Christopher Durang's Chekhovian Blender

Christopher Durang got an early start as a playwright. “When I was 8,” he told The Juilliard Journal (he teaches playwriting at the Juilliard School), “I announced to my mother I was going to write a play. It was my own two-page version of an I

Apr 29, 2015 at 8:55 am
Christopher Durang
Christopher Durang

Christopher Durang got an early start as a playwright. “When I was 8,” he told The Juilliard Journal (he teaches playwriting at the Juilliard School), “I announced to my mother I was going to write a play. It was my own two-page version of an I Love Lucy episode, and my class at Our Lady of Peace School actually put on the play one afternoon instead of doing geography. It was a fairly conventional school, so why they did that I can’t imagine. I got to choose the cast and ‘direct.’ My fellow 8-year-olds laughed at the play, and I thought, ‘Yes, playwriting is for me!’ ”

Durang, now 66, has kept audiences laughing ever since with his absurdist, provocative writing. His most recent work, Vanya and Sonia and Masha and Spike, winner of the 2013 Tony and Drama Desk awards for best play, has been the most produced play on American stages for two seasons with nearly 40 theaters presenting it. It opens on Thursday at the Cincinnati Playhouse in the Park, where it will be onstage until May 23.

If you’re a devoted theatergoer, Durang’s title probably reminds you of Anton Chekhov. That’s intentional, although knowing the works of the Russian playwright is not a prerequisite. Durang’s Vanya, Sonia and Masha are mismatched siblings, named by academic parents who had a yen for community theater. Now late in middle age, Vanya and Sonia continue to live in rural eastern Pennsylvania on the family’s farm with a few cherry trees. (Durang constantly drops reminders of Chekhov, dollops of amusement for anyone who recognizes them.) Their lives have some angst and ennui, but they aren’t doing anything about it.

That’s in part because sister Masha has had a successful career as a movie star in forgettable movies, enabling her to pay their bills. But when she drops in for a weekend with her latest stud muffin, Spike, the contrast between her life and theirs becomes both evident and comic.

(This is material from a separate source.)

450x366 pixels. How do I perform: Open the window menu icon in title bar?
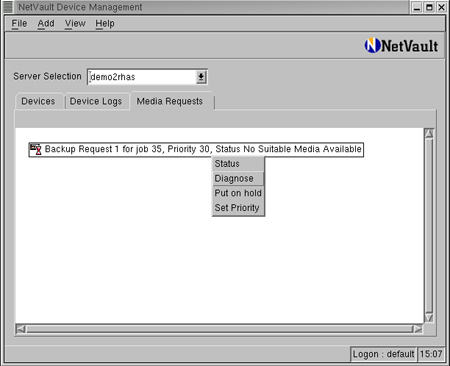coord(8,7)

Playhouse Associate Artist Michael Evan Haney, the production’s director, says on the Playhouse website, “It’s a play about siblings who are estranged (and rather weirdly stunted in their psychological growth) but who, over the course of the story, remember and rediscover what they really love about each other.” Even so, it’s a complicated and humorous path.

Finding love is a new destination for Durang, whose many satirical plays 

— from Sister Mary Ignatius Explains It All for You and The Marriage of Bette and Boo to Beyond Therapy and Betty’s Summer Vacation — are hard-edged laugh riots full of pop-culture wit, works that one observer characterized as having a “poisonous innocence.” His new play has tons of humor, but Durang objects to a critic’s description of his script as “a sunny new play about gloomy people,” even though Chekhov’s themes of angst, jealousy, failure and entropy are evident.

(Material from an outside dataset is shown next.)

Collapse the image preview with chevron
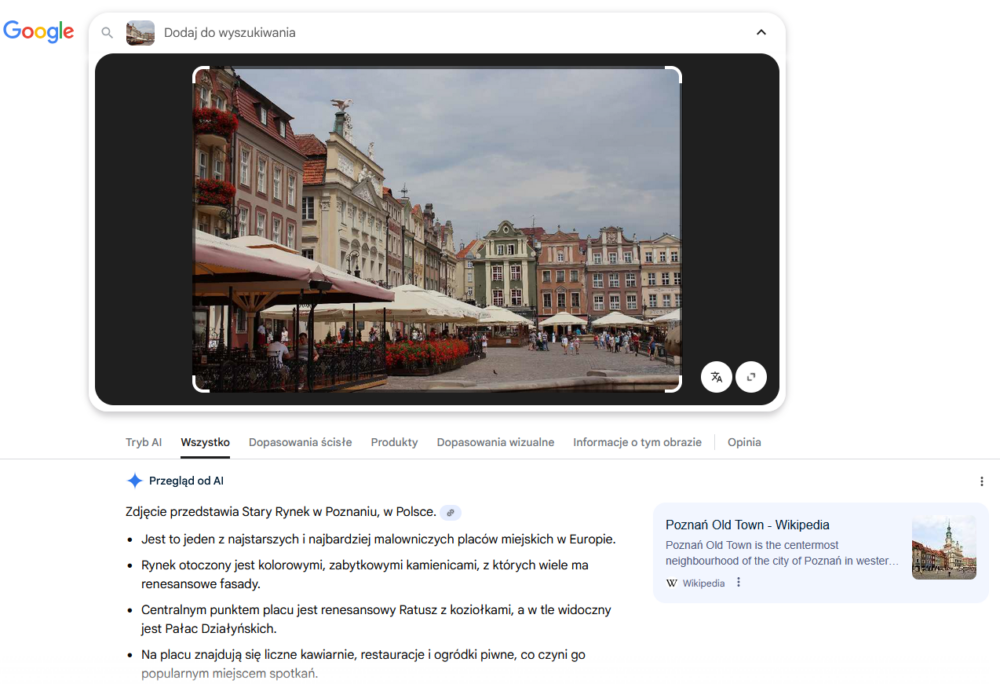This screenshot has width=1000, height=684. [761, 33]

He counters in an interview with the Wisconsin Gazette, “ ‘Gloomy people’ might describe Chekhov, but there is something much more energetic about my characters.” He says they are “likeable and you sort of root for them.” “ ‘Gloomy’ doesn’t suggest energy, and my characters are full of energy,” he says. 

They certainly resemble Chekhov’s characters, but as Durang has repeatedly said, he has taken Chekhov themes and characters and mixed them all up, as if he put them in a “comic blender.” In one interview he quips, “Adding apples, carrots and kale.”

Durang began writing the play when he recognized that he was the same age as Chekhov’s Uncle Vanya, a disappointed man who is worried he has wasted his life. “I started to write a ‘what if’ scenario,” he told American Theatre magazine. “What if I never left home? What if I and an adopted sister took care of our aging parents while our famous actress sister traveled the world, having a life?”

Elements of Durang’s life often show up his plays — his father’s alcoholism, his parents’ divorce, his own sexual orientation — but he asserts that this play is more “what if.” He’s very much like Vanya, but his own life has been a successful career in theater. Perhaps that accounts for the unexpected warmth in his latest work.

Director Haney says, “I love the way this play is extremely funny, but it’s also very real. It can turn on a dime to some very tender and beautiful and honest moments that are very moving.” It’s those qualities that make Vanya and Sonia and Masha and Spike feel as if Durang has entered into a new phase — still full of laughter, not to mention some serious scorn about contemporary life, but with warmth behind it.